The following is an article published in Scientific American that highlights some of the future breakthroughs in GMO technology.
The recent announcement that a genetically modified (GM) salmon had reached Canadian consumers was a rare leap forwards for GM foods. More than two decades after the commercialization of GM plants, this is the first GM animal to reach the market.
The fast-growing salmon can reach market size in 18 months, roughly half the time its non-genetically modified counterpart, and requires less feed. This could bring both business and environmental benefits, and the approval may pave the way for other GM animals.

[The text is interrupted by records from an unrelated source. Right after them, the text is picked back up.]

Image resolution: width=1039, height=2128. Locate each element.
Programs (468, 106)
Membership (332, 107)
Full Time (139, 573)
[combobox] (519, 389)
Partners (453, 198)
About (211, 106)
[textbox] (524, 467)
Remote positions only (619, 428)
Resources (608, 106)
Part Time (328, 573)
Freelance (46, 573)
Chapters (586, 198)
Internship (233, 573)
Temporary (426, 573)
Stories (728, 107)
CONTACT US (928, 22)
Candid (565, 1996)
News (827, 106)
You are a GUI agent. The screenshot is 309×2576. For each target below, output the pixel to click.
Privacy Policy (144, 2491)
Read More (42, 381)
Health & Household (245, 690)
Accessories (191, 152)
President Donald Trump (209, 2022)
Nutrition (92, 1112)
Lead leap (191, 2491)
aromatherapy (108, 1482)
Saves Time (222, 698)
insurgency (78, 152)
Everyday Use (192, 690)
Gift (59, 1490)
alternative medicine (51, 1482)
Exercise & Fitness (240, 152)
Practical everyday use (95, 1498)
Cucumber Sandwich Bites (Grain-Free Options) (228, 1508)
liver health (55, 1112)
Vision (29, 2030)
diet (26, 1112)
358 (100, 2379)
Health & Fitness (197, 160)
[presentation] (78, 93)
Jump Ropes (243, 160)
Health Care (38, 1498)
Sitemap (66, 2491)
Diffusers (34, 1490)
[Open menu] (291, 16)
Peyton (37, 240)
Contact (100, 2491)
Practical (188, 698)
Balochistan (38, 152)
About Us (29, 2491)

Scientists are working on disease-resistant pigs, bird-flu resistant chickens, hornless dairy cows and highly productive sheep. But don’t expect to be eating genetically modified lamb this Passover; the history of genetically modified organisms (GMOs) has shown that it takes many years to bring a new technology to market (25 in the case of AquAdvantage salmon) and plenty of innovations never make it.
The many research programs developing genetically modified plants and animals have seldom made it to fruition, and the market is dominated by a few types of modification in a small number of crops.
In 2016, 185 million hectares of land were planted with biotech crops, and the vast majority consisted of soybean, maize, cotton and canola. Almost all of this area, over 99 percent, contained crops resistant to herbicides, insects, or both.
In the last few years we have seen a rapid expansion in crops with “stacked traits” that have genes for resistance to both herbicides and insects, and in the near future this is the direction that GM agriculture will no doubt be heading in.